To the "popular girl" from high school who never thought she would gain weight but did:
I have an incredible memory. I wish I didn't. I wish moments in my life weren't vivid in my mind. They are.
I can remember every time you and your friends laughed at me. Many people laughed at me. It is hard not to laugh at a fat kid, right? I remember the names you mumbled in class and didn't think I heard.
"Fat" was the easy one. "Porky" was better but still not creative. Another one was "Jabba The Hut." Hey, it is better than "Fat Fuck" which I heard from others, but still bad.
I remember getting the fake party invites. I can remember being so excited to be included only for it to be a huge joke. And I fell for it time and time again because I was the fat kid and I wanted to be in your group. I wanted to be your friend.
I remember feeling like the biggest piece of garbage in the world.
But that was years ago. Right? Over 20 years ago.
Time heals all wounds. That is what people tell me. I wish I didn't replay those memories. But I do.
And I also remember walking down the hall and you telling your friend "I will never be fat like Tony." And I prayed for the day you ate those words. And that day came.
I was shocked when I got your email. You started the email like we were best friends. We weren't.
Of course, there was a reason you wrote me. You gained weight. A lot of weight. You told me life was hard, and you were sorry for the way you treated me. Because you are now in the same hell I was once in.
You asked for help and advice in your email. You now know exactly how I felt when you laughed at me years ago.
You never thought this would happen to you. Most people do not. They are carefree with words. It is easy to make fun of someone because of their weight. That is until the scale laughs harder than you ever did.
And here you are. In the position I was in.
And you now are asking the person you made feel like shit for help. The man who lost over 200 pounds and got out of his personal hell.
You are not my friend. You never were. You just hate the place you are in and will do anything to get out.
I am used to "fat." Names and insults do not phase me. I am so numb from them it isn't even funny. But you aren't.
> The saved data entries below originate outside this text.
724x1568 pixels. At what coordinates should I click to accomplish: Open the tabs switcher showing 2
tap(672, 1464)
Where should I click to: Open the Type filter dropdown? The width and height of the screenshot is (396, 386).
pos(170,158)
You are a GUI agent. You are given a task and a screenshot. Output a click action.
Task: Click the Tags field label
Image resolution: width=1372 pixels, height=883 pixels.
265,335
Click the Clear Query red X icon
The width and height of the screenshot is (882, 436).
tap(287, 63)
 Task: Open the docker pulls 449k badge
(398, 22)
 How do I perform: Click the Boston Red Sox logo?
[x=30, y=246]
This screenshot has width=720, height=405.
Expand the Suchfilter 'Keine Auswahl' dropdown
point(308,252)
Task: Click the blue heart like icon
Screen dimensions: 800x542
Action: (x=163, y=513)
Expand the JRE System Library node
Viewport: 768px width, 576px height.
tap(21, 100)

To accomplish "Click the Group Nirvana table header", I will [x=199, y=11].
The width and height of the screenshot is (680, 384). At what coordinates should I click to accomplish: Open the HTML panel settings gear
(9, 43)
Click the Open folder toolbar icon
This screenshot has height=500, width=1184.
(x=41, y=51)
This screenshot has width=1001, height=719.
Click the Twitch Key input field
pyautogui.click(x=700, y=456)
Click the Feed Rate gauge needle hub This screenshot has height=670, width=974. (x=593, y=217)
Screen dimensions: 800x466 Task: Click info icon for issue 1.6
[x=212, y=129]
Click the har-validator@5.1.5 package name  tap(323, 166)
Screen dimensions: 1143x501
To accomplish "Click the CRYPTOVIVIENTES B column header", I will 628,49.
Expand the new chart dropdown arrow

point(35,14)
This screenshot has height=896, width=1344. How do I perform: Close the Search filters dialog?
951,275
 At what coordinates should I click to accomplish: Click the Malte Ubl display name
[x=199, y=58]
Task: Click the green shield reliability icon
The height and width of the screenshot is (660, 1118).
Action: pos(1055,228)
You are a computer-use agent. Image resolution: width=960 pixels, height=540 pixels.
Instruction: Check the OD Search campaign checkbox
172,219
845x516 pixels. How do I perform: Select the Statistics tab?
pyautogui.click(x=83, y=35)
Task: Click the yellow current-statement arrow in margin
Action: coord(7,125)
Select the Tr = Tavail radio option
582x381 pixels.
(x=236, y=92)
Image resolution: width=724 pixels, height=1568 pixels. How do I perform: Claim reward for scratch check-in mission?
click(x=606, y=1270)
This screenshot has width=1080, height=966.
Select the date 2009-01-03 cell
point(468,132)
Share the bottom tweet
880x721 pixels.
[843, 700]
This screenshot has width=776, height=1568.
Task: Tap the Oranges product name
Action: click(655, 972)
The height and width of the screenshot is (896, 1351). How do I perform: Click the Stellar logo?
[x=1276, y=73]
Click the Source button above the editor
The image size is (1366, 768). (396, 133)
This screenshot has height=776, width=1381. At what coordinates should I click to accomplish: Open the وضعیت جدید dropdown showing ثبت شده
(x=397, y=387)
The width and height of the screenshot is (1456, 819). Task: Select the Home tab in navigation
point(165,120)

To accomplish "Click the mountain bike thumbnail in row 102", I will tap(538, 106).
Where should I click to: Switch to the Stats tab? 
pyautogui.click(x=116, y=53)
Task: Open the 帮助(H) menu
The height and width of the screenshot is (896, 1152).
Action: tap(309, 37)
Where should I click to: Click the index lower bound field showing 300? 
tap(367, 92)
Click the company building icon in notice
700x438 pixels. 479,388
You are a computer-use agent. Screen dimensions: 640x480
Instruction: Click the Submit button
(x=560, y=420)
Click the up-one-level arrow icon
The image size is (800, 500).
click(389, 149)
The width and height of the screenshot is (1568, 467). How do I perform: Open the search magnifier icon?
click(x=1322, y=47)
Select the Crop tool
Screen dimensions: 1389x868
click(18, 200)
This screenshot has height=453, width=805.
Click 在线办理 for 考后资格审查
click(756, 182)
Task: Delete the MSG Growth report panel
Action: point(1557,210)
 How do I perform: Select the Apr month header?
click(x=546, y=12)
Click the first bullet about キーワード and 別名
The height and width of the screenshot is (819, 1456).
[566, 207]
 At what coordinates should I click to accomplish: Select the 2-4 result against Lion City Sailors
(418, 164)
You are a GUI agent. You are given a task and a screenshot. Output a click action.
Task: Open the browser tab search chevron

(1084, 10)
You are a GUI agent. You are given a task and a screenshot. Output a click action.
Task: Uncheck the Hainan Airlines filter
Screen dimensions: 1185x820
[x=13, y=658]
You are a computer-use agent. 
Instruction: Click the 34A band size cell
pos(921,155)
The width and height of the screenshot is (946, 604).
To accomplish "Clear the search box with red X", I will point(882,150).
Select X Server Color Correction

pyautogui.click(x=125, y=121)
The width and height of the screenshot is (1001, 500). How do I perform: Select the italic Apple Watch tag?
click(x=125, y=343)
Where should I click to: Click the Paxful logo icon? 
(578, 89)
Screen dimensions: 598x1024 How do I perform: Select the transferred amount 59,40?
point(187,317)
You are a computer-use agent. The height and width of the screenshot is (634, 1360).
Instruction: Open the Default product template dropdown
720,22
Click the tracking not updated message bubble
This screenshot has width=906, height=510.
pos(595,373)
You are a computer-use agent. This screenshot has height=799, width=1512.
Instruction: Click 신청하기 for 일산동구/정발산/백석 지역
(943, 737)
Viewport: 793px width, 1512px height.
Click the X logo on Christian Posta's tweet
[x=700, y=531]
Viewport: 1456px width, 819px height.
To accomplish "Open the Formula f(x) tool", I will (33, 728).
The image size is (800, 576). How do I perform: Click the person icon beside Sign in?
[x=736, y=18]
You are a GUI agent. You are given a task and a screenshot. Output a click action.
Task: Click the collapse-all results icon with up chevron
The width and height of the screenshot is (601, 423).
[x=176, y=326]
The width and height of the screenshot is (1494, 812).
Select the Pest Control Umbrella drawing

You maybe aren't used to the comments your parents or husband or kids might say.
Hell, you might not even be used to the voices in your head.
But here you are. Asking me for help. Asking the fat kid you tormented for advice.
And I will help you. I will help you in any way I can.
I will help you because I refuse to be an ugly person like you were. I refuse ever to be an asshole like you were. And I refuse ever to shame people like you did.
But I get it. You were young. You were popular and had an image to uphold. And you changed.
I didn't change. I was always nice. And caring.